The same AI technology used to mimic human art can now synthesize artificial scientific data, advancing efforts toward fully automated data analysis.

Researchers at the University of Illinois Urbana-Champaign have developed an AI that generates artificial data from microscopy experiments commonly used to characterize atomic-level material structures. Drawing from the technology underlying art generators, the AI allows the researchers to incorporate background noise and experimental imperfections into the generated data, allowing material features to be detected much faster and more efficiently than before.

The study, "Leveraging generative adversarial networks to create realistic scanning transmission electron microscopy images," was published in the journal npj Computational Materials.

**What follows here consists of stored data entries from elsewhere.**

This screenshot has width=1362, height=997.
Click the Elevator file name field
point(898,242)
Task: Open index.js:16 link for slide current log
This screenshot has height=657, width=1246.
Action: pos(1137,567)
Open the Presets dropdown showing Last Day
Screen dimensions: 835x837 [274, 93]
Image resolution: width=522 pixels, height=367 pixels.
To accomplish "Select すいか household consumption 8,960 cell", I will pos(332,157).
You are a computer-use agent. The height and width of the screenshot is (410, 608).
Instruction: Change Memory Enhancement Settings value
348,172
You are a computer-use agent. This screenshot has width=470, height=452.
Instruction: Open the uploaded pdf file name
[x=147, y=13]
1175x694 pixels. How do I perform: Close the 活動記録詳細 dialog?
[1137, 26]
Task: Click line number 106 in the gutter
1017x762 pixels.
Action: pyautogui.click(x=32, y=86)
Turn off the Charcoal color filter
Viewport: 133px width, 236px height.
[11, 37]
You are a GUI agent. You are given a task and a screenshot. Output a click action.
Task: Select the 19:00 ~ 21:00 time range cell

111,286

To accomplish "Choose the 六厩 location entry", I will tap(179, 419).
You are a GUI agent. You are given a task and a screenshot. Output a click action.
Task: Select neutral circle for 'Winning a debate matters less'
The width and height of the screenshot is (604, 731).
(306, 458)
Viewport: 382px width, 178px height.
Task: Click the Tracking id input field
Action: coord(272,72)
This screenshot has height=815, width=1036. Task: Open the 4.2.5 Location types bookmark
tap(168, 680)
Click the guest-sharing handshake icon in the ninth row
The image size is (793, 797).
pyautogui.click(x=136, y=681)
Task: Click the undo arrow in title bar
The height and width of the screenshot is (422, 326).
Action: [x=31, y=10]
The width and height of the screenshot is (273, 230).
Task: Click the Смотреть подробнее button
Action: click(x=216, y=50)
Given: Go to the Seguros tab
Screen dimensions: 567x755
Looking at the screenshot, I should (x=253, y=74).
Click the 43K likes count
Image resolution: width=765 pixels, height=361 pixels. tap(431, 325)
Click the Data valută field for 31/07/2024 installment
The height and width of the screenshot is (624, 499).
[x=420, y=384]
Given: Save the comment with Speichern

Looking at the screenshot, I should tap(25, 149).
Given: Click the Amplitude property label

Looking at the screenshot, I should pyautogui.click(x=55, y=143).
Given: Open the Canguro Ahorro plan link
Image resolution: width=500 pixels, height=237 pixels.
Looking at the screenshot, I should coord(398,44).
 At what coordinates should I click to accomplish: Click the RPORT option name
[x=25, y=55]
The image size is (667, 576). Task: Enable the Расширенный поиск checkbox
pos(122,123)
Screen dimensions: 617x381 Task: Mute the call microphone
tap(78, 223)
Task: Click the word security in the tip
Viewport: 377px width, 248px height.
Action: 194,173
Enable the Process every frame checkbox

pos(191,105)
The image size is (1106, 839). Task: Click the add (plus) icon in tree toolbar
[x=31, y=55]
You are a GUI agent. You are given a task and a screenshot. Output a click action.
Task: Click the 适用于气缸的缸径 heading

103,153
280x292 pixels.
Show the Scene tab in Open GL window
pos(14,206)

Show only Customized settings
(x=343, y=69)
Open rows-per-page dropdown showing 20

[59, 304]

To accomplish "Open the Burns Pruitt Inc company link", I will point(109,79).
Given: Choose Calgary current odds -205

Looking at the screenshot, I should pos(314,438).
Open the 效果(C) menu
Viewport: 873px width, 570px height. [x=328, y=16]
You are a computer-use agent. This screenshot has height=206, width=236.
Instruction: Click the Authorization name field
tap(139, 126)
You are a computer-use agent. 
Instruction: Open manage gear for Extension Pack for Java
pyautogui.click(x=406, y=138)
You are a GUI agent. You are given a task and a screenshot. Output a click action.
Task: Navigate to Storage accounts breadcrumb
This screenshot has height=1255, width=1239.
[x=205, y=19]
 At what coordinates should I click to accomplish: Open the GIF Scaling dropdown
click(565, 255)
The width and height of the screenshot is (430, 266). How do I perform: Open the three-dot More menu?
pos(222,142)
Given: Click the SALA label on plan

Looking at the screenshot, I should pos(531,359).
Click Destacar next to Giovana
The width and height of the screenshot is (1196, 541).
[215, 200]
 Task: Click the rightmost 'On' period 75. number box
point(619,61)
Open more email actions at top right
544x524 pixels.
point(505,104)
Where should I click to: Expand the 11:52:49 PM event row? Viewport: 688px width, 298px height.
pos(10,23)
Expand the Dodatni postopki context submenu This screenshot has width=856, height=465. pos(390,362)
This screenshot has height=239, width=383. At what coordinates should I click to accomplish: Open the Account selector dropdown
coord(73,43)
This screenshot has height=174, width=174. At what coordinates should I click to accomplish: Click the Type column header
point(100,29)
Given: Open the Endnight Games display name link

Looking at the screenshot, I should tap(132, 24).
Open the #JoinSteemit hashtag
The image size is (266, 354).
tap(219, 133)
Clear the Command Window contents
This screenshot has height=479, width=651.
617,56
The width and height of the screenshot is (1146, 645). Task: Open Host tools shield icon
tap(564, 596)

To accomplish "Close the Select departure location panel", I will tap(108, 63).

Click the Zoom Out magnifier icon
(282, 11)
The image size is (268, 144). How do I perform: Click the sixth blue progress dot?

"Generative AIs take information and generate new things that haven't existed before in the world, and now we've leveraged that for the goal of automated data analysis," said Pinshane Huang, a U. of I. professor of materials science and engineering and a project co-lead. "What is used to make paintings of llamas in the style of Monet on the internet can now make scientific data so good it fools me and my colleagues."

Other forms of AI and machine learning are routinely used in materials science to assist with data analysis, but they require frequent, time-consuming human intervention. Making these analysis routines more efficient requires a large set of labeled data to show the program what to look for. Moreover, the data set needs to account for a wide range of background noise and experimental imperfections to be effective, effects that are difficult to model.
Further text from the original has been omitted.